I have already created something that relates to what you described. Below is the really simple triangular wave generator that outputs triangular waves of amplitude 10. these are subsequently compared with a reference voltage and pwm duty cycle is adjusted accordingly. The problem is that though I chose opamps with high slew rate and GBP there were always deviation from the desired amplitude by amounts up to +-0.5V and sometimes even more. Not even mentioning the distortion of the triangular waveform at some periodically following points. Selecting the comparator and opamps for integrator and summer is also an issue(tried using 365 and a few more). AND most importantly the frequency is not voltage dependent here. These were the main reasons for my search for an IC based solution.
Attachments
A current-mirror is fairly simple in operation.
In the Post #11 circuit, a constant-current is generated by the op amp proportional to the input voltage which goes through Q1. It has its base connected to the collector so it looks like a diode.
This generates a base-emitter voltage that is proportional to its collector current.
This is reflected to the Q2 base-emitter junction which then causes the same value of current to flow through it, to provide the charging current for the frequency determining capacitor C1..
I just experimented with the values to get the desired frequency range.
The frequency is basically determined by how long it takes for the current-mirror current to charge C1 to about 2/3 of the supply voltage.
For a varying source voltage, I would use a regulator to generate a stable 5V for the circuit, since it only requires a few mA of current.
The regulator could be the common LM317H.
Attached is the LTspice file for the circuit.
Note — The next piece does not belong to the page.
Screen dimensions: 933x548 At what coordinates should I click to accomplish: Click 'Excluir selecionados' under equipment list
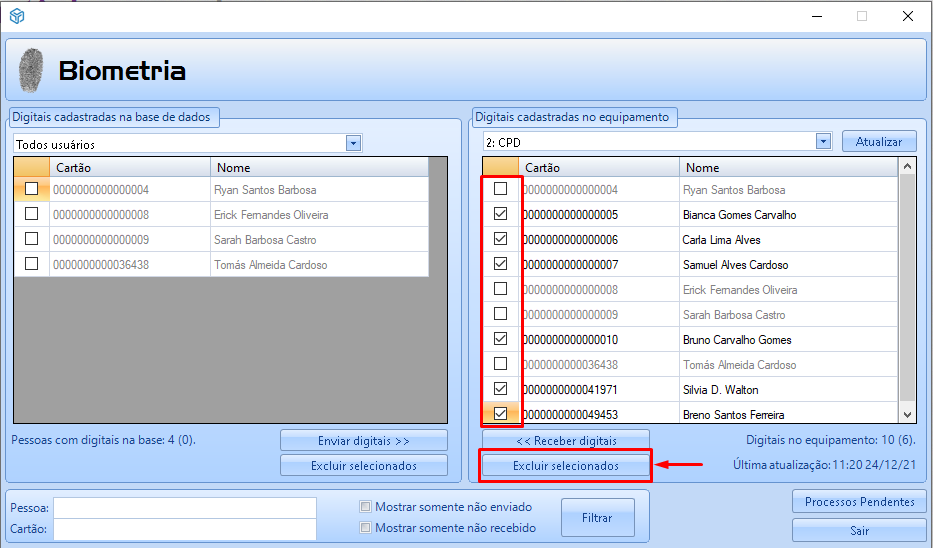[x=566, y=466]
Tell me if you need any models for that.
I need both opamp models for the Post #11 circuit. Also, what is the difference between the NE555 and the one you used, NE555-1? The only 555 I could find in LTspice was labeled NE555. Lastly, can you give some feedback on my other applicaiton using LTC6992 and possibly 6990 and 6994? The circuits you designed using 555 and BJTs look amazing and would do the trick but I feel like in case I need a more compact form to make it more realizable/printable those LTC labeled ICs will better perform in temperature tests with high frequencies. https://forum.allaboutcircuits.com/threads/voltage-dependency-for-pwm-generator-frequency.202338/ here is the link if you have the time for it. Thank you so much.
So why are you messing with 555 and other circuits then?
I will look at your other post with the LTC6992.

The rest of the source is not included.